She raised an eyebrow at me.
"If so…" I repeated, then said, "I don't really mind. It was great either way."
"Right attitude. And no, this was not the All-Father's idea. It was mine alone. And sympathy does not come into it. My own selfish desires aside, I simply wanted to bring you to your senses, remind you who you are, pull you out of yourself."
I leered. "That, you definitely did."
"Because, Gid, your comrade may have died, but you are still here. And we need you here. We need you fully with us when Ragnarok comes."
"Chops was a good man, though. When I think that Hel's got him now…"
"Has she?" Freya said, arching an eyebrow.
"She hasn't? But isn't that what happens when you die? Hel comes to collect you and drags you off to Niflheim?"
"Did you see her appear over his body?"
"No. I was kind of busy trying not to get killed myself."
"There is another world where the souls of the dead may go."
"What! No one told me that."
"Gimle. High Heaven. The outermost of the Nine Worlds. Hel can claim sinners, those who have acted dishonourably or shamefully in life or have committed heinous crimes."
"I imagine that would include those American black ops guys."
"Yes. But a virtuous man, a blameless man, anyone who has been without taint, even a god, goes to Gimle after death, there to spend eternity in oneness with the glorious light and majesty that lies at the heart of all creation. Was your comrade that sort of man?"

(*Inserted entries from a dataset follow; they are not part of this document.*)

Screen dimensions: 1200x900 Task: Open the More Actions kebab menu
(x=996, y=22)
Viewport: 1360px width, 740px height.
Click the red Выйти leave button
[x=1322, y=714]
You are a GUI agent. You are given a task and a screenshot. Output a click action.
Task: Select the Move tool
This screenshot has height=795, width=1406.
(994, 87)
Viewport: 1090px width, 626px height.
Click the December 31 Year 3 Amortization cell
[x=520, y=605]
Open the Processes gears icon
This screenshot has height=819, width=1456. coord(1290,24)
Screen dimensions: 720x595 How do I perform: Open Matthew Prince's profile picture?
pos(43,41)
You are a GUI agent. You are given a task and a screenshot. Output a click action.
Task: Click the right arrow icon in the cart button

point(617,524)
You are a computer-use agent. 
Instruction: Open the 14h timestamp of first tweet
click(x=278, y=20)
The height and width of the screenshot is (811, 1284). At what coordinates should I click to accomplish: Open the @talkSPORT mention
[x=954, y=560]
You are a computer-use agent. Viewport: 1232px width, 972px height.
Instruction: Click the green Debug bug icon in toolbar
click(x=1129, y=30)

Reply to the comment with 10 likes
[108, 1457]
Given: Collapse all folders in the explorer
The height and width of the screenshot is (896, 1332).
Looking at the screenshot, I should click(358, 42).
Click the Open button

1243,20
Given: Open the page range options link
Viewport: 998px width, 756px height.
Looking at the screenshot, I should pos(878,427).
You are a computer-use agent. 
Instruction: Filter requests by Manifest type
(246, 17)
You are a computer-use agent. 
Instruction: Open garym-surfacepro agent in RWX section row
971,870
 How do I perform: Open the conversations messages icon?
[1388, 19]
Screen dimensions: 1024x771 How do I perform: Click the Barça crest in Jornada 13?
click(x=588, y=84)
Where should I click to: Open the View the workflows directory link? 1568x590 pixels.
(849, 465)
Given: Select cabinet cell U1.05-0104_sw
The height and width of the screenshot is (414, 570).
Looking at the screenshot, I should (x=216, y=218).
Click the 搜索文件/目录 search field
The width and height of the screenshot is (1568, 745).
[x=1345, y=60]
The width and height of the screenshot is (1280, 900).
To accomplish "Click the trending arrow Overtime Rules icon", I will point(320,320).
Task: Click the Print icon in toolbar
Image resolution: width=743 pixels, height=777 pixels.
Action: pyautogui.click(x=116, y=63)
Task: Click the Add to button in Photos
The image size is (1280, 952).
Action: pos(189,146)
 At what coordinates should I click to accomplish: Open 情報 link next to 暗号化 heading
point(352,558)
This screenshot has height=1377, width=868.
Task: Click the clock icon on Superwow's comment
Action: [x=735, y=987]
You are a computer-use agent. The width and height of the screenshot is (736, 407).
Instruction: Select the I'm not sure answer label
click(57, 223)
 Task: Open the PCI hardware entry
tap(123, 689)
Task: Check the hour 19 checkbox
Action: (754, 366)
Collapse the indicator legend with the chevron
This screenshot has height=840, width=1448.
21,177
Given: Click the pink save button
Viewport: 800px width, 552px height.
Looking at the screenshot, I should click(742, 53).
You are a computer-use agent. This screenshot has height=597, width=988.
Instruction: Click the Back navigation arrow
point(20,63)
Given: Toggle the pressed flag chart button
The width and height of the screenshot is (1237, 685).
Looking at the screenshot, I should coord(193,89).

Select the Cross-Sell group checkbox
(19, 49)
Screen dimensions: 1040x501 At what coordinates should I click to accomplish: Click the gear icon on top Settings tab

"Dunno. I'd say probably."
"Then there's every chance that that's where he is now — Gimle."
It was a load off my mind, seriously it was, to think that Chopsticks hadn't gone to Niflheim and wasn't suffering a long drawn out erosion of the soul under Hel's cackling gaze. I felt suddenly about ten pounds lighter.
"So how come she got Balder, then?" I said. "Wasn't he, like, the ultimate Aesir? Asgard's answer to Gandhi?"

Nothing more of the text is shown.